Quite a little lad, he was staying at the Pulaski
House in Savannah, in 1853 perhaps it was
in 1855 when his father told him to observe
particularly the old gentleman with the spectacles,
who occupied a seat at their table in the public dining-room;
for, he said, the time would come when The Boy would
be very proud to say that he had breakfasted, and
dined, and supped with Mr. Thackeray. He had
no idea who, or what, Mr. Thackeray was; but his father
considered him a great man, and that was enough for
The Boy. He did pay particular attention to Mr.
Thackeray, with his eyes and his ears; and one morning
Mr. Thackeray paid a little attention to him, of which
he is proud, indeed. Mr. Thackeray took The Boy
between his knees, and asked his name, and what he
intended to be when he grew up. He replied, “A
farmer, sir.” Why, he cannot imagine, for
he never had the slightest inclination towards a farmer’s
life. And then Mr. Thackeray put his gentle hand
upon The Boy’s little red head, and said:
“Whatever you are, try to be a good one.”

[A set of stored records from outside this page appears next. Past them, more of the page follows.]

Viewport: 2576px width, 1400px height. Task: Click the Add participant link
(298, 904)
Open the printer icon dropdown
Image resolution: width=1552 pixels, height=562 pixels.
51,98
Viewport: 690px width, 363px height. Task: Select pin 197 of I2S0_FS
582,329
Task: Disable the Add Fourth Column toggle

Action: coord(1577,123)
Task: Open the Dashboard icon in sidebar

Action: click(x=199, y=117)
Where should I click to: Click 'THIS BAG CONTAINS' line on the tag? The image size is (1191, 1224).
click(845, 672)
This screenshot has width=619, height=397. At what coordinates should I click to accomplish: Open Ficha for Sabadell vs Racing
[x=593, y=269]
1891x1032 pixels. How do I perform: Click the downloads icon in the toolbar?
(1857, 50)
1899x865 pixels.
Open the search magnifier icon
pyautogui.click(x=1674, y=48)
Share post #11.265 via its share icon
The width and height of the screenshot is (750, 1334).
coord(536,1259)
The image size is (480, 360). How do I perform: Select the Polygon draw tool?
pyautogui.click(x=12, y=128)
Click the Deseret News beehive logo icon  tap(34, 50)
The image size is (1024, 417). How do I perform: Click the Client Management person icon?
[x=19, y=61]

To have been blessed by Thackeray
is a distinction The Boy would not exchange for any
niche in the Temple of Literary Fame; no laurel crown
he could ever receive would be able to obliterate,
or to equal, the sense of Thackeray’s touch;
and if there be any virtue in the laying on of hands
The Boy can only hope that a little of it has descended
upon him.
And whatever The Boy is, he has tried,
for Thackeray’s sake, “to be a good one!”